---------- Records ----------
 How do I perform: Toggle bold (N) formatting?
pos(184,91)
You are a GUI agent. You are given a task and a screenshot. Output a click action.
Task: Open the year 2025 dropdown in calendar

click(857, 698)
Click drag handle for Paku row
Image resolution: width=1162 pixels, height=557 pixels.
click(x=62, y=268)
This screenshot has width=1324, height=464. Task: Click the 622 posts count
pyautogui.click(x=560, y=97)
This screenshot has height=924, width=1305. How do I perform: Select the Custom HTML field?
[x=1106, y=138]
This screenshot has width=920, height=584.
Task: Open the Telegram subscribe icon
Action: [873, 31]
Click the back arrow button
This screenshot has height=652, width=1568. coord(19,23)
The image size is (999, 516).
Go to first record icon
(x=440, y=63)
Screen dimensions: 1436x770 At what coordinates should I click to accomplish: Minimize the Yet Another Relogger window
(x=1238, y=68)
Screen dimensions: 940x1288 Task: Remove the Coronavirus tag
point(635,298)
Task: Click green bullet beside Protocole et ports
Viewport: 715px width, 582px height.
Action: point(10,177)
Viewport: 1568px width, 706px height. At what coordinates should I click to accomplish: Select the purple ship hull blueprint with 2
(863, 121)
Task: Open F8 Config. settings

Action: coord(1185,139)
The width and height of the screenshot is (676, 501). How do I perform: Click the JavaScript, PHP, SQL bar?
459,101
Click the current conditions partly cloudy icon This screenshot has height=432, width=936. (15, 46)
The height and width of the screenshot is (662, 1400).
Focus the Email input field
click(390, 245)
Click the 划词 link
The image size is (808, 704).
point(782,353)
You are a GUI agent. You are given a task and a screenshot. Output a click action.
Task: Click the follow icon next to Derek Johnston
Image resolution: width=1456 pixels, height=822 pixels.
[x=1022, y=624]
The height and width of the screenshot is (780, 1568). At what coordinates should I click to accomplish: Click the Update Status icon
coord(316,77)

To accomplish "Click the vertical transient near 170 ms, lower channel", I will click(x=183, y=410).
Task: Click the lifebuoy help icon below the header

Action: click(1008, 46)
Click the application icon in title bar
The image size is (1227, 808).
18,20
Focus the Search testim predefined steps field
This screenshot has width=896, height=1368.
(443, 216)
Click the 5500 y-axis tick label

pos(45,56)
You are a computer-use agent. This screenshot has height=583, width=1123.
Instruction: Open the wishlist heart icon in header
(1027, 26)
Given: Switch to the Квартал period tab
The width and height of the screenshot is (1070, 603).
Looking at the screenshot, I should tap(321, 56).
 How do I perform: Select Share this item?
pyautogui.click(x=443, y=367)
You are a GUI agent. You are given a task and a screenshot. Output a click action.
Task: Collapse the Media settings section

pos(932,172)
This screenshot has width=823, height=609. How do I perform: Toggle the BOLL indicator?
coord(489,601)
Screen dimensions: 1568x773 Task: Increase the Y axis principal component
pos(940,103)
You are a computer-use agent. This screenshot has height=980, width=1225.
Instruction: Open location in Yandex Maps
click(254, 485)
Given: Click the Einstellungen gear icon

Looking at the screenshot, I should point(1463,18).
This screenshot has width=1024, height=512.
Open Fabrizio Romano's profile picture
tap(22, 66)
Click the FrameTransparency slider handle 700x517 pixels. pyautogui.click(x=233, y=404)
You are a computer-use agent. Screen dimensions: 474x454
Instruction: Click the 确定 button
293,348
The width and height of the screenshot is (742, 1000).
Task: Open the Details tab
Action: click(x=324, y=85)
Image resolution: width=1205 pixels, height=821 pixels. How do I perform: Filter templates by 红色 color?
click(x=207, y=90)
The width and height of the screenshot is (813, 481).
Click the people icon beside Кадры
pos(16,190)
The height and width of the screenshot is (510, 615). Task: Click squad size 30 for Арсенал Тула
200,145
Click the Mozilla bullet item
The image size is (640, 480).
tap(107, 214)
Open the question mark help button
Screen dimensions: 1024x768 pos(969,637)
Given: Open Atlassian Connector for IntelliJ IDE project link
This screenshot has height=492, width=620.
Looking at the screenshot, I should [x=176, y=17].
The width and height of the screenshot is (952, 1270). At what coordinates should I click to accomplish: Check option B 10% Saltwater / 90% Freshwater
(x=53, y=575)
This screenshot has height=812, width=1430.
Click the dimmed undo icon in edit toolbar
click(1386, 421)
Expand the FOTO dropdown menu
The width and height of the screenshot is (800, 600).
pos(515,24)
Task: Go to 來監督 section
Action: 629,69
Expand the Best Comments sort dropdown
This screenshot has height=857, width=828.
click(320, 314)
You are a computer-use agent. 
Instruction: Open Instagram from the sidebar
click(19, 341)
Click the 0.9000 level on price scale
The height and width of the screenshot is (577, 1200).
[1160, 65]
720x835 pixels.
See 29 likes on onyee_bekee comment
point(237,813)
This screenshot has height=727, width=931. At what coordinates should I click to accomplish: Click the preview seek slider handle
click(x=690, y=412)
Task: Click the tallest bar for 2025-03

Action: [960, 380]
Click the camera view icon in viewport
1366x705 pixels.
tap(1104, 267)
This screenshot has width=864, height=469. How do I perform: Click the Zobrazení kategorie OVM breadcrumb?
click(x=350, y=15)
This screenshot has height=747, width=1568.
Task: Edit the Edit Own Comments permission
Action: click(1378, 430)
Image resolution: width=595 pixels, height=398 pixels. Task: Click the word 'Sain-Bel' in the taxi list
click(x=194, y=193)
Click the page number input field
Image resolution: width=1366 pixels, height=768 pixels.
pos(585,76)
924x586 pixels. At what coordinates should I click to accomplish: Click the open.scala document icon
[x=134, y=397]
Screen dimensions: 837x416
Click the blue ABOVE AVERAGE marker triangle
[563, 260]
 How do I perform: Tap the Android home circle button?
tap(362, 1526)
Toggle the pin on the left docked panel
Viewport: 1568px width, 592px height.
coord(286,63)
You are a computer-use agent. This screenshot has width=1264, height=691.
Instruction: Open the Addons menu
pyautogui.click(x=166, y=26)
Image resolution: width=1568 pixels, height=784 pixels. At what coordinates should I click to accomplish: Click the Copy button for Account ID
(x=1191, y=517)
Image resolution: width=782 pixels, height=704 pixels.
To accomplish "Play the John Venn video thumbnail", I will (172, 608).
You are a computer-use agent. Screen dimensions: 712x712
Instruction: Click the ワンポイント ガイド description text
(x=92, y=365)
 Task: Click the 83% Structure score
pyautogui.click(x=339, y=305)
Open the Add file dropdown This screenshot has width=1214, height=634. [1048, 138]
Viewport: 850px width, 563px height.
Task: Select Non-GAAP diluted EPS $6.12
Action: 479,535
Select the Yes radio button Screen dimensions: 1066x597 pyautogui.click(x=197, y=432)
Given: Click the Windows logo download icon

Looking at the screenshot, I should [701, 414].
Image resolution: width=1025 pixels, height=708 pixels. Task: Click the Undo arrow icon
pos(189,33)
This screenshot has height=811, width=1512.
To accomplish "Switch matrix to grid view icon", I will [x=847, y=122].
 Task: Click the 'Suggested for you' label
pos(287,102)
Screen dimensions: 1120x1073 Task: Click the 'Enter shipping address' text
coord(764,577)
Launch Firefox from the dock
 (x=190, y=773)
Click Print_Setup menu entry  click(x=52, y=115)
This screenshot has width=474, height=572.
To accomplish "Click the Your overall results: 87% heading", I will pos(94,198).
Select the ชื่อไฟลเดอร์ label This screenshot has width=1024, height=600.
----------
Assignment – Nothing but the lines from the one with "This screenshot has width=474, height=572." through the end of the data above should be reproduced, each exactly, both ends included.

Reply to the exercise –
This screenshot has width=474, height=572.
To accomplish "Click the Your overall results: 87% heading", I will pos(94,198).
Select the ชื่อไฟลเดอร์ label This screenshot has width=1024, height=600.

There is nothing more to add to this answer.